Stored data entries
_ _ _ _

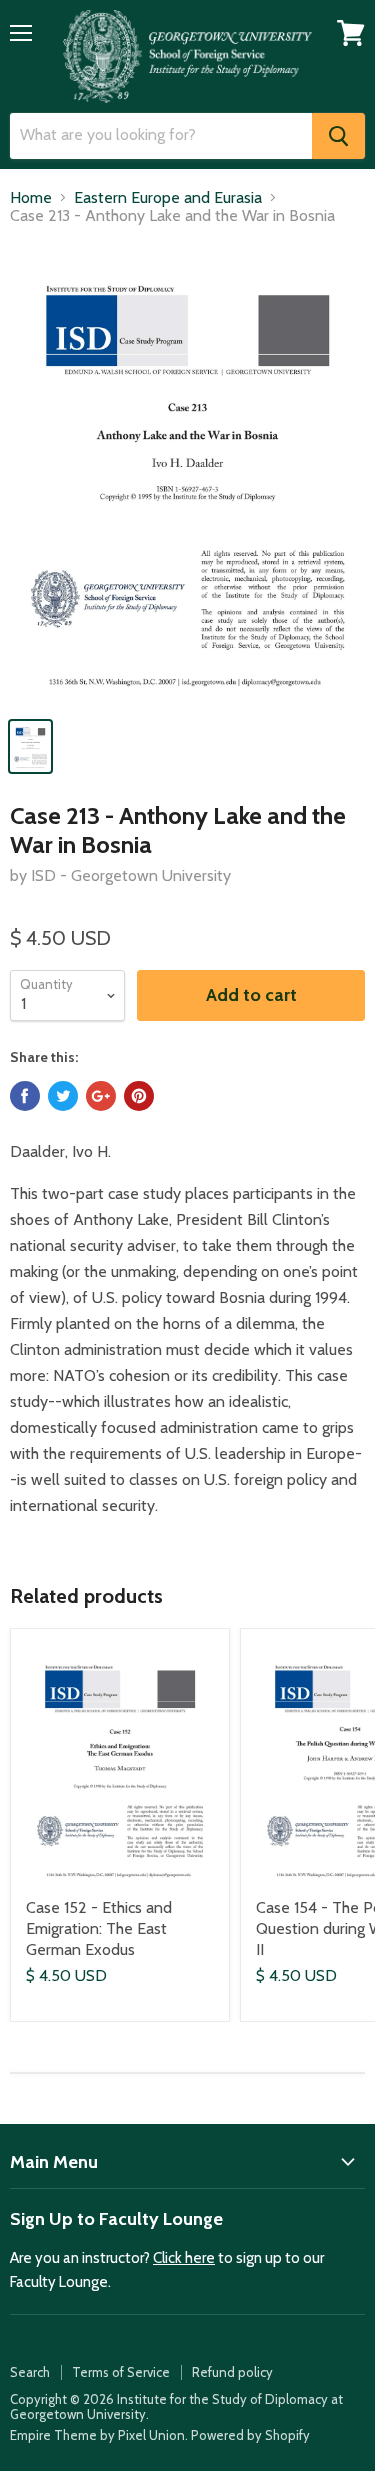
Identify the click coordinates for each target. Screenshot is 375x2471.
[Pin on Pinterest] (139, 1096)
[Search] (338, 136)
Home (31, 198)
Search (30, 2372)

_ _ _ _

REQUIREMENT:
With the images excluded, all entries are to be given again exactly.

OUTPUT OF THE TASK:
Identify the click coordinates for each target. Screenshot is 375x2471.
[Pin on Pinterest] (139, 1096)
[Search] (338, 136)
Home (31, 198)
Search (30, 2372)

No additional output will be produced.